## TEXTO DE LEITURA:
○ ○ ○ ○

Não ia escrever. Estava todo partido hoje lá p’rás dez da noite, mas depois ficámos aqui um bocado no paleio, vimos um filme, e agora estou aqui a ouvir os fantásticos “The Wedding Present” e até me deu uma estriquita para escrever.
Istambul anda p’raí a encontrar o seu lugar no meu coração. Chegou ali à zona de preferências e viu Estocolmo sentada lá na poltronazita há seis anos, com Budapeste e Praga encavalitadas em cada perna da capital sueca. Não está fácil porque estas não querem sair e Istambul não está cá com cenas e mais um dia ou dois de me fazerem sentir como um puto e vai tudo porta fora. É que é isso mesmo que me faz sentir. Mal cheguei não conseguia deixar de ficar de boca aberta. Chegámos lá p’rás onze da noite, uma quarta-feira em Fevereiro e era mais pessoal na rua do que em Lisboa num domingo de Agosto! Mas tudo a seu tempo...
Na noite anterior tínhamos decidido fazer uma corridinha de boleias até Istambul. Assim, quinta acordámos, e quanto tomávamos o nosso pequeno-almoço grátis (de onde trouxemos um par de croissants cada um) fizemos par ou ímpar e depois pedra-papel-tesoura e ficou decidido que eu apanharia a primeira boleia, o Pawel a segunda e o pobre João a terceira. Acabou por não ter nada a ver, mas a ideia era essa. Despedidas e tal, e plantamo-nos à porta do dormitório. Parou logo uma senhora, que nos levou até à entrada para a autoestrada, com o auxílio de uma amiga a quem ligou para traduzir. Ora tínhamos acabado de sair deste carro, esticámos o dedo e o segundo carro a passar pára de imediato. O dia começava bem! Ele podia levar três pessoas, por isso seria estúpido ir só eu para ganhar a corrida. Deixou-nos em Komotini, e lá deixámo-nos ficar pela autoestrada. O pessoal que relaxe que se for um sítio bem escolhido não é assim tão perigoso. Pena é a polícia grega não achar o mesmo. É que passado menos de quinze minutos de lá estarmos eles apareceram para dizer olá. Os gajos daquele carro amarelo devem ter ligado! Foram fixes e tudo mais, mas mandaram-nos bazar. E bem que tentámos. Mas estando ali à entrada não era bem o mesmo... e por isso voltámos, duzentos metros à frente, e do lado de fora dos rails.

○ ○ ○ ○

## AÇÕES A REALIZAR:
(a) No relato da viagem à boleia até Istambul, em que localidade os deixou o segundo carro?
(b) Escreva a continuação do relato da viagem à boleia até Istambul, começando depois da última frase apresentada.

## DADOS GUARDADOS:
○ ○ ○ ○

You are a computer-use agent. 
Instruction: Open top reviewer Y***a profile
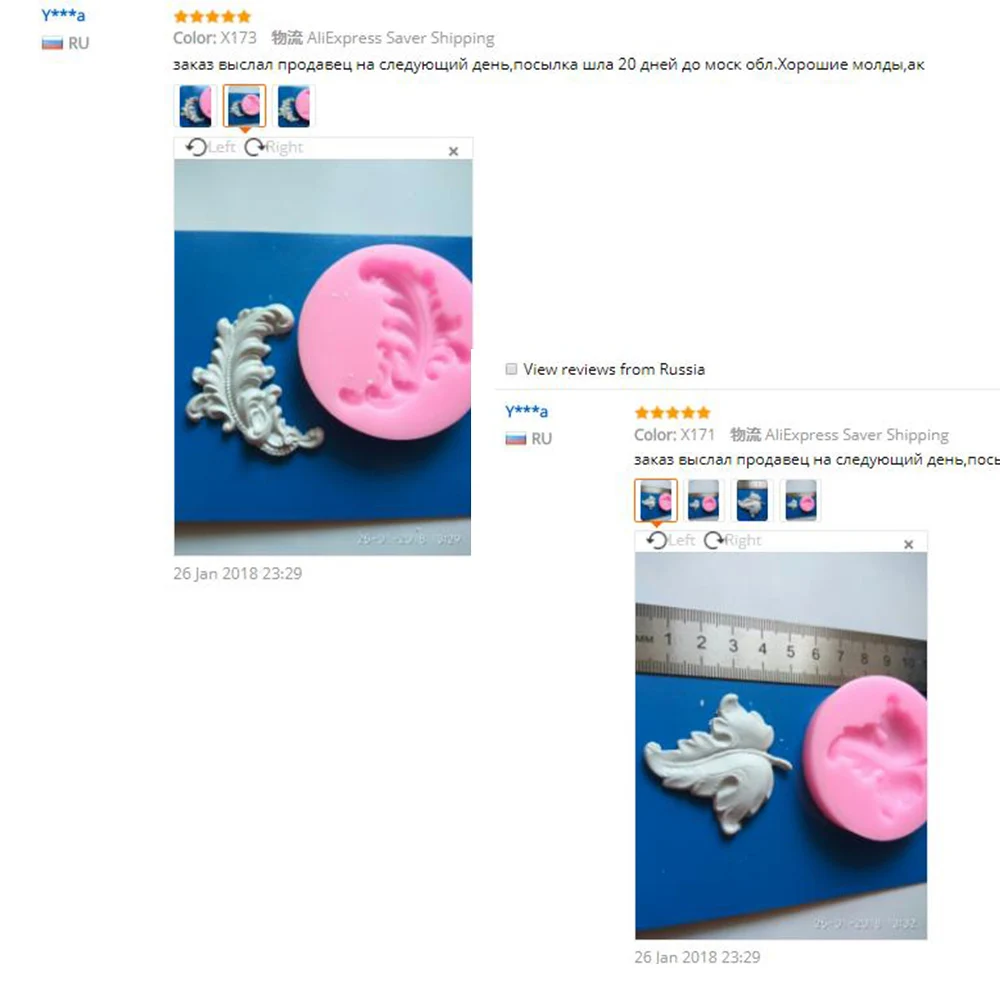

○ ○ ○ ○

## RESULTADOS ESPERADOS:
(a) Em Komotini.

(b)
Ficámos lá meia hora até que, como um abutre faminto, começou a pairar sobre nós a ideia que isto de andarem três gajos à boleia não vai com nada. Assim o Pawel lá decidiu ir à sua VIDA, ficando nós para trás. O acordo era que se ele apanhasse uma boleia mandava um toque e se visse a bófia mandava mensagem. Não vi a tempo a mensagem dele, mas ‘tá-se bem, porque os polícias que apareceram, apesar de terem parado, só queriam saber o que estávamos a fazer. “Ah, à espera de um amigo, sabes?”. Até íamos bazar, mas eles disseram para ficarmos, mas para termos cuidado. Porreiro.
Quem não achou o mesmo foi o polícia que apareceu dez minutos depois, o mesmo que previamente nos tinha avisado. Tivemos mesmo de bazar. E entretanto o Pawel já tinha mandado o seu toquezinho a avisar que se tinha safado.
Fomos para a entrada da autoestrada. Boa sorte! Jogámos daqueles jogos parvitos tipo dizer todos os sobrenomes que existem, ver quem se equilibra mais tempo de certa forma e essas cenas, até que o João se cansou e decidiu voltar para a autoestrada. Eu não estava muito a fim de ir preso, por isso fiquei. E ainda bem, porque passados cinco minutos apareceu o Giorgios, que abriu a porta do seu carro, que nos levaria até Alexandroupouli, mais pertito da fronteira grega. Ao darmos a volta para entrarmos na autoestrada eu pedi-lhe para levar o João e o chavalo lá veio. Se calhar se lá estivéssemos os dois, ele não parava. É engraçado isto. É como pedir boleias nas estações de serviço. Basta iniciar contacto, nem necessariamente super-agradável, simplesmente contacto, que o pessoal já faz oito mil vezes mais por ti do que quando tu eras anónimo. O pessoal nem se importa de ajudar desconhecidos, mas anónimos deus nos livre!
Ficámos na auto estrada, antes da saída. Já parecia estarmos numa zona de polícia diferente, por isso mesmo que aparecesse alguém, já não estávamos naquela cena de “à terceira é de vez” porque ia ser a primeira vez que nos viam. Isso para mim chega.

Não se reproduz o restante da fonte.